• [The data]:
--- START ---

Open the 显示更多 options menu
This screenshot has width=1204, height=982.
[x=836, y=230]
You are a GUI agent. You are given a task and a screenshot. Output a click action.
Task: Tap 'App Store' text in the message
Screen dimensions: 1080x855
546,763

--- END ---
--- START ---

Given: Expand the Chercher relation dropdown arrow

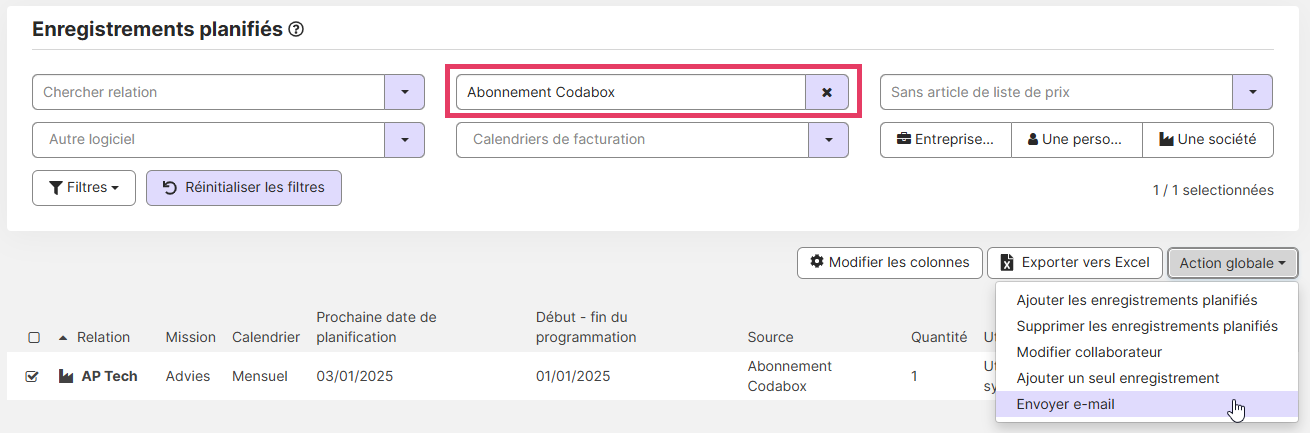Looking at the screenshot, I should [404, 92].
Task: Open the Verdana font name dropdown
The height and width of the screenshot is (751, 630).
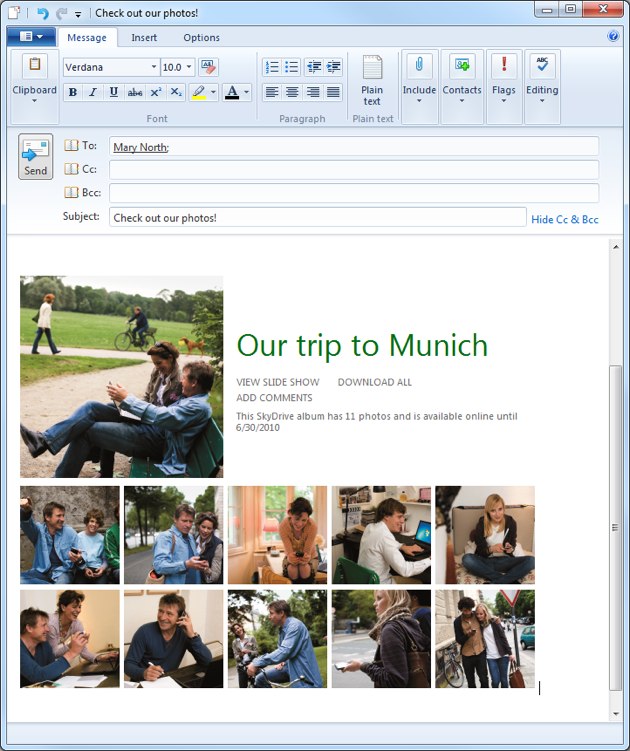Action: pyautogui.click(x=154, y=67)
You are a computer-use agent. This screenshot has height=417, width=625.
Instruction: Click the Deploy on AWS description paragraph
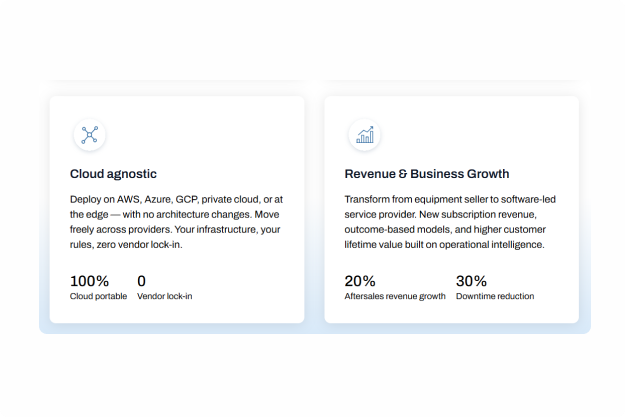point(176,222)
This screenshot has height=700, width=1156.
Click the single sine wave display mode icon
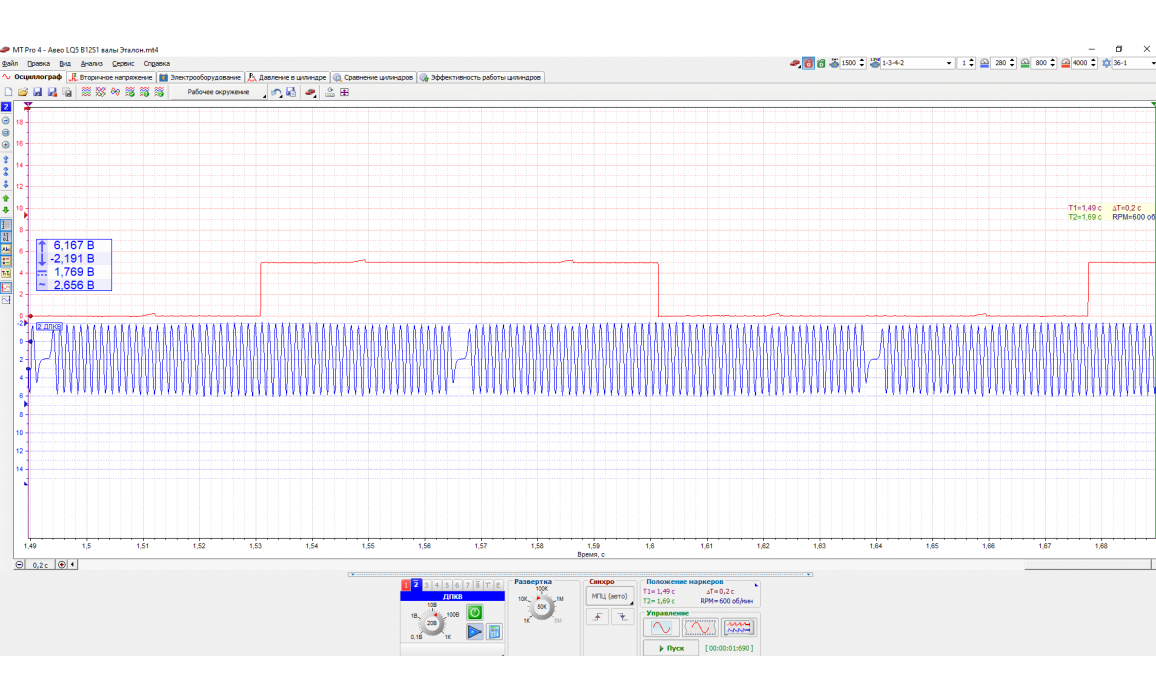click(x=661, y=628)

--- END ---

• [What to do]:
Where a line of the data contains "agent", copy that line.

• [Task result]:
You are a GUI agent. You are given a task and a screenshot. Output a click action.
You are a computer-use agent. This screenshot has height=417, width=625.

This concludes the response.